The North East Ambulance Service (NEAS) is the first Ambulance Service to trial body worn video cameras in a scheme that launched at the beginning of October.

Approximately 40 of the Trust’s frontline staff will be trying out the use of body cameras in a bid to offer them greater support against the rise of incidents of violence and aggression.

Alan Gallagher, Head of Risk, said: “The health, safety and welfare of our staff are of upmost importance. We want to take every precaution possible to ensure that our employees are safe whilst at work.

“Our staff are reporting more incidents of this nature and we are working closely with the police and other partners to respond to those perpetrators with warning letters and, where necessary, criminal action.

“From previous reports, we know that most of these circumstances happen away from CCTV covered areas so using body worn video cameras will mean that our staff can record evidence of abuse or assaults when they happen, such as when they are in a residential property attending to a patient.  This move is designed to help us bring more prosecutions against people who put our staff at risk and reduce the assaults and abuse they are currently facing in the line of their work.  There really is nothing more disheartening than being hurt by someone that you’ve gone to help, particularly when they already work in such challenging circumstances.

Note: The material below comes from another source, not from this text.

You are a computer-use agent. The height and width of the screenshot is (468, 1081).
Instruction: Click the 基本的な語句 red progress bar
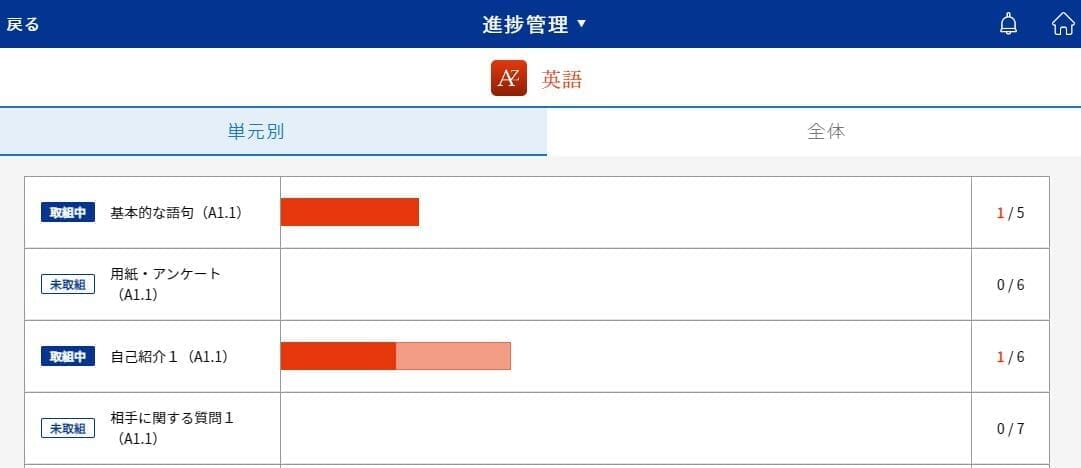coord(350,212)
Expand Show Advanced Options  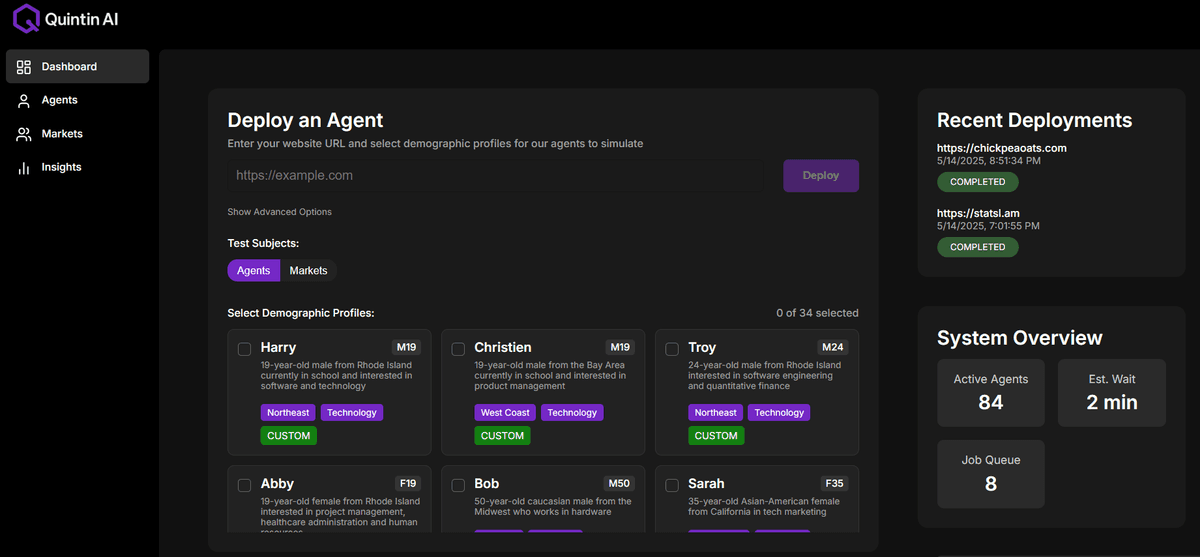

“We will continue to work on measures to reduce assaults and liaise with police colleagues to ensure action is taken following any criminal acts against staff or the Trust.  We encourage all valuable NHS colleagues not to tolerate such behaviour.”

The number of reported physical assaults on NEAS staff has increased by 23% compared to last year. The numbers of addresses across the North East flagged for the potential caution or violence has also increased.  This sits against a backdrop of more than 350 prosecutions that have been brought for attacks on ambulance staff over the last year nationally.  The scale of the problem is believed to be much greater.